- [What you should do] Reproduce the rows from the start through the line containing "[x=5, y=31]", both ends included, swapping "preview" for "window" and leaving everything else unchanged.

(A run of rows)
** Begin **
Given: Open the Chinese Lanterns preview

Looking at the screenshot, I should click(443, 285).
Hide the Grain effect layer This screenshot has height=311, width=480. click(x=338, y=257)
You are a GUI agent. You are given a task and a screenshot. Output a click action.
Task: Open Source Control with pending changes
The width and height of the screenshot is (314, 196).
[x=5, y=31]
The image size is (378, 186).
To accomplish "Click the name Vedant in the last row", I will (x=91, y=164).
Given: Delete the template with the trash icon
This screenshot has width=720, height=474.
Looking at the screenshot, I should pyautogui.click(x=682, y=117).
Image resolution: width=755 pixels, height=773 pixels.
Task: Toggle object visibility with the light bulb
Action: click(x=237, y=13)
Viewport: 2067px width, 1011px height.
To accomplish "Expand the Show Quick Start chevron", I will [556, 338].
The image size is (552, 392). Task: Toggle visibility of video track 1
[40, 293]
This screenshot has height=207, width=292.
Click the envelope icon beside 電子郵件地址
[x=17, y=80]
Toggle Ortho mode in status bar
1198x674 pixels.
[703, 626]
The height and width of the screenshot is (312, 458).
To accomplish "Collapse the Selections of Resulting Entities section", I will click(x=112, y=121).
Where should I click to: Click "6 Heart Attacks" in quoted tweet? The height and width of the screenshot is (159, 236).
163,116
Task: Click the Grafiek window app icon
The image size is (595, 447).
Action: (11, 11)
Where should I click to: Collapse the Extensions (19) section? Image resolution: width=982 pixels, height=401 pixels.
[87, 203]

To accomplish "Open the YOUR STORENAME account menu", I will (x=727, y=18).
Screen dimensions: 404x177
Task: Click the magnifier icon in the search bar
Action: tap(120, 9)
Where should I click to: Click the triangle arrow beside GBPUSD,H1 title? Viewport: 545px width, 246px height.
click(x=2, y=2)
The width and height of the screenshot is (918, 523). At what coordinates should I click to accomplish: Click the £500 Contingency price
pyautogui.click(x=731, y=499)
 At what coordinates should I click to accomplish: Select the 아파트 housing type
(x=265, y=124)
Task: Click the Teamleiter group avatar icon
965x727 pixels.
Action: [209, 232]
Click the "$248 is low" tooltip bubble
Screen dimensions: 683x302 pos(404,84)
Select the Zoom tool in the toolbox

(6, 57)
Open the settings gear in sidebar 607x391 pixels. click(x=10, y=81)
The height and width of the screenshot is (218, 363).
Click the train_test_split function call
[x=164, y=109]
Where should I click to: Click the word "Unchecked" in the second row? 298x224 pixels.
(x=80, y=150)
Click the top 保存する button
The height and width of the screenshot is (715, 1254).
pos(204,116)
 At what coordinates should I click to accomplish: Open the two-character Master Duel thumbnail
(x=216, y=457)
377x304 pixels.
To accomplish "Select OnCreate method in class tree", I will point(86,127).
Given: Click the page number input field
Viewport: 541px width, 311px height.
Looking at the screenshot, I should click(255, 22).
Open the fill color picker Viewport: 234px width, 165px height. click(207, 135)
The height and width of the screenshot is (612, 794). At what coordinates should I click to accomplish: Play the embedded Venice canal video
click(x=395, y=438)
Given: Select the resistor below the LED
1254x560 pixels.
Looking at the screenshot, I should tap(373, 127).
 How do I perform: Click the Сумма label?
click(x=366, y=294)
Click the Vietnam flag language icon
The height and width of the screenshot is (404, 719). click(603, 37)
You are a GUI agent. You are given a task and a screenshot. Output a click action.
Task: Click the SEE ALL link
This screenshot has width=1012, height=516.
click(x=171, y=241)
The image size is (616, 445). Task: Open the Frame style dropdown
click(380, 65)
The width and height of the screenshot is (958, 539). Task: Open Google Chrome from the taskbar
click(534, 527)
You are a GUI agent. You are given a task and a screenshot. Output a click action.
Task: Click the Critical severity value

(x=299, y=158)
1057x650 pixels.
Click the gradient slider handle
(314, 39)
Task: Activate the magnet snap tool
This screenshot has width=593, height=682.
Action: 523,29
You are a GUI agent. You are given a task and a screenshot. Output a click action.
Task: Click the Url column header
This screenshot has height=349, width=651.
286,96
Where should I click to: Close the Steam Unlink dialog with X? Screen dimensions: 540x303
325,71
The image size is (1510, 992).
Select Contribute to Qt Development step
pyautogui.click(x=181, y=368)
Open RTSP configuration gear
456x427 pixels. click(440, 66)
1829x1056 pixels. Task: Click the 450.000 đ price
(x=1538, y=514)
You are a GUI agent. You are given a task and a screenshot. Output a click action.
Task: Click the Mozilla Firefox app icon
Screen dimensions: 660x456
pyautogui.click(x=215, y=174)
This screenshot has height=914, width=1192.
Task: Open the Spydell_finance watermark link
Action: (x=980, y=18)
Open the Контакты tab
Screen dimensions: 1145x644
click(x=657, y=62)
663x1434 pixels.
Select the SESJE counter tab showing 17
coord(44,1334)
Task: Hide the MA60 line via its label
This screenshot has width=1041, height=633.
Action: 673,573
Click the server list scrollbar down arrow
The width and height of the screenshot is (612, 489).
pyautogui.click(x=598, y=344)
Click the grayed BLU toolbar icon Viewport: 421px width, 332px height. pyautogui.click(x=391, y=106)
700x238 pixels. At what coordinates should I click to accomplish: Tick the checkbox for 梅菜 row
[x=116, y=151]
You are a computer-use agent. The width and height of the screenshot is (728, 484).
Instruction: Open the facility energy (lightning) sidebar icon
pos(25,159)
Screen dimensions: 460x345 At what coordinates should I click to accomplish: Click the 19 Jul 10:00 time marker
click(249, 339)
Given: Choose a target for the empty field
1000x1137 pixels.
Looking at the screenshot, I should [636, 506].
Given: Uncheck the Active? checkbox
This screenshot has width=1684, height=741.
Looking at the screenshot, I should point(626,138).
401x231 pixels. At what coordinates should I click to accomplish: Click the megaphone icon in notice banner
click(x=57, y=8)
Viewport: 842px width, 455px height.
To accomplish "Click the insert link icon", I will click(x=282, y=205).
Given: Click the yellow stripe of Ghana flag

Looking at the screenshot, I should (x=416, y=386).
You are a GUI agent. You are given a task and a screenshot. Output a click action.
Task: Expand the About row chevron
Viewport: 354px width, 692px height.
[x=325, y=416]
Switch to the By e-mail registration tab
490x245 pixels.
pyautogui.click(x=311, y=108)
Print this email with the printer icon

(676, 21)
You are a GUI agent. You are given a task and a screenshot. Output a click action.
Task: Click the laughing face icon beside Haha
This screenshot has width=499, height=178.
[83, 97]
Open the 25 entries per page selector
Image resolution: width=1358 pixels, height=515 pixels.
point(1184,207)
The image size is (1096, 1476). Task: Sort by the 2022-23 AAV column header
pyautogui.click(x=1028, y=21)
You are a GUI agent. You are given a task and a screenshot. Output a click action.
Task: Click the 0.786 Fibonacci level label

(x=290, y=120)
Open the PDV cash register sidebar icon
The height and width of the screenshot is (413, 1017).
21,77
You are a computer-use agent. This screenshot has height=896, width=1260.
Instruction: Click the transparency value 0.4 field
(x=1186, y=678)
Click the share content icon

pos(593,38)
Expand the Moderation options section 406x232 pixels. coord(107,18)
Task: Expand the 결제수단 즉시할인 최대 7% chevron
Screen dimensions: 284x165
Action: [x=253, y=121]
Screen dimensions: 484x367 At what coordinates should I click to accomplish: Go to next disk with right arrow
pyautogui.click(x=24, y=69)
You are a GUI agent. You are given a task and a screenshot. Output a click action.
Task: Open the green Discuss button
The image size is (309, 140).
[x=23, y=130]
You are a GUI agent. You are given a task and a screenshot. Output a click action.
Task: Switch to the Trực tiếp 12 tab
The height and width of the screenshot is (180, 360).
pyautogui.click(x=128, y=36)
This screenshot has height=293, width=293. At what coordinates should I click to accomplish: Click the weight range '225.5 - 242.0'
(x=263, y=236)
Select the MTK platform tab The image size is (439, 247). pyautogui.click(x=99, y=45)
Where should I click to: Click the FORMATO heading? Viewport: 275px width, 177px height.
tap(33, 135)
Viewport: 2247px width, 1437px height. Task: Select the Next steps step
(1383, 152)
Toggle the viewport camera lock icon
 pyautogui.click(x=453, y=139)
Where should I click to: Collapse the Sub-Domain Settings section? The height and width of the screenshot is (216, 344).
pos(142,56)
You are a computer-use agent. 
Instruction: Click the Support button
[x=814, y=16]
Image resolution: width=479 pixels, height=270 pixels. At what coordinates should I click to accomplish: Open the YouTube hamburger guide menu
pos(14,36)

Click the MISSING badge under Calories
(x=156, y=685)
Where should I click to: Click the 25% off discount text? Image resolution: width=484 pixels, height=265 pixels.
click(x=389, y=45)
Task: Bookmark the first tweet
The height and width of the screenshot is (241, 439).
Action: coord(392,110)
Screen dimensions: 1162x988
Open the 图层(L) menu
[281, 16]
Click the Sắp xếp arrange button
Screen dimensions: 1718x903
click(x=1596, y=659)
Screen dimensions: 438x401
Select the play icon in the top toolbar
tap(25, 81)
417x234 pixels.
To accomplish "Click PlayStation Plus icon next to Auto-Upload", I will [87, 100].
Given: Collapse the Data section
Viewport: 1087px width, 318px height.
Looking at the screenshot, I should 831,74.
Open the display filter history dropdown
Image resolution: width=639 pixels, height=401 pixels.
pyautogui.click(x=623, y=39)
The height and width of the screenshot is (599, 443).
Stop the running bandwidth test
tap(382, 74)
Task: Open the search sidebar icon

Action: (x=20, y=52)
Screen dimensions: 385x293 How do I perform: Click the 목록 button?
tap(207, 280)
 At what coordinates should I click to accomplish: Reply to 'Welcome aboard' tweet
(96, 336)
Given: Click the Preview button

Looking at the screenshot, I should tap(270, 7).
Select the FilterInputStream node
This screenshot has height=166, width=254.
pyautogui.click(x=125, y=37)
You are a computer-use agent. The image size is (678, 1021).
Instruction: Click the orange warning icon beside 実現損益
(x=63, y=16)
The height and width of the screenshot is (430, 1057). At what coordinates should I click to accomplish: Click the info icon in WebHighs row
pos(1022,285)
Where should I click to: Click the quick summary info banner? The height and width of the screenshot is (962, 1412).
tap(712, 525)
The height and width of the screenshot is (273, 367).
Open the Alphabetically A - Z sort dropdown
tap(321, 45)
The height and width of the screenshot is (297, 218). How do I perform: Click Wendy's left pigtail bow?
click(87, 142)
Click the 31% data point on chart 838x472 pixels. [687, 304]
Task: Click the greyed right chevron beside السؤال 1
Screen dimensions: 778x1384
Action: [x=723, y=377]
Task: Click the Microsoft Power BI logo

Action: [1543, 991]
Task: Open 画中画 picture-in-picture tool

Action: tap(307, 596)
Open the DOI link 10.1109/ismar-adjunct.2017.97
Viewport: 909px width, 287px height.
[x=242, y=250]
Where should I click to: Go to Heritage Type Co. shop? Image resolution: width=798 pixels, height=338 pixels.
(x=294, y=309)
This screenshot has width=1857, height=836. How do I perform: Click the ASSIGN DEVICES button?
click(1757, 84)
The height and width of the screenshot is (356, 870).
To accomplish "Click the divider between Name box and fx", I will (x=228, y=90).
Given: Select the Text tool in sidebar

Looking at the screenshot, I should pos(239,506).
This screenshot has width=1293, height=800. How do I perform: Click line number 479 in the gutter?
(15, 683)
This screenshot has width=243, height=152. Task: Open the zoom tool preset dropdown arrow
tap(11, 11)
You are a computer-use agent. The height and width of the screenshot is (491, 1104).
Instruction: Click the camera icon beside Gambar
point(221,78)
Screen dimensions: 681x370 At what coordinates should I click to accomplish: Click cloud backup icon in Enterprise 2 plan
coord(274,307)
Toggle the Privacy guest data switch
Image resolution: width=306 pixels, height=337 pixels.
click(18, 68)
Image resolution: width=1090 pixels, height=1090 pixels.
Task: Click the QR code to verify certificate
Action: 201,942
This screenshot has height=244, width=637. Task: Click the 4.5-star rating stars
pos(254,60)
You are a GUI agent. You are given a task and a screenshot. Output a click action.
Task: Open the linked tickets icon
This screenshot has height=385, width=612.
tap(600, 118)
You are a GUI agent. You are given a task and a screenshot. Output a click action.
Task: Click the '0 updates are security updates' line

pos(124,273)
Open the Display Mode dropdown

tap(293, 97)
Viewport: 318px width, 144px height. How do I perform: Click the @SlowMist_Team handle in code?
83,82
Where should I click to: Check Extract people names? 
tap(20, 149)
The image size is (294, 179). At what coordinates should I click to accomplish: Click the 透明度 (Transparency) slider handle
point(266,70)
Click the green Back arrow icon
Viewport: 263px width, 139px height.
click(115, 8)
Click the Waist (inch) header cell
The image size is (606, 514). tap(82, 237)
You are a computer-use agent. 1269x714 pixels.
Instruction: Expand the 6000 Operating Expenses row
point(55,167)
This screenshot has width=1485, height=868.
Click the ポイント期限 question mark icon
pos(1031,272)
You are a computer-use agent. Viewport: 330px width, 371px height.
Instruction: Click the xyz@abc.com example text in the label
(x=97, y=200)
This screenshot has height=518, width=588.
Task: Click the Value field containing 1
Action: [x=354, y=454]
** End **
- [Complete response]
Given: Open the Chinese Lanterns window

Looking at the screenshot, I should click(443, 285).
Hide the Grain effect layer This screenshot has height=311, width=480. click(x=338, y=257)
You are a GUI agent. You are given a task and a screenshot. Output a click action.
Task: Open Source Control with pending changes
The width and height of the screenshot is (314, 196).
[x=5, y=31]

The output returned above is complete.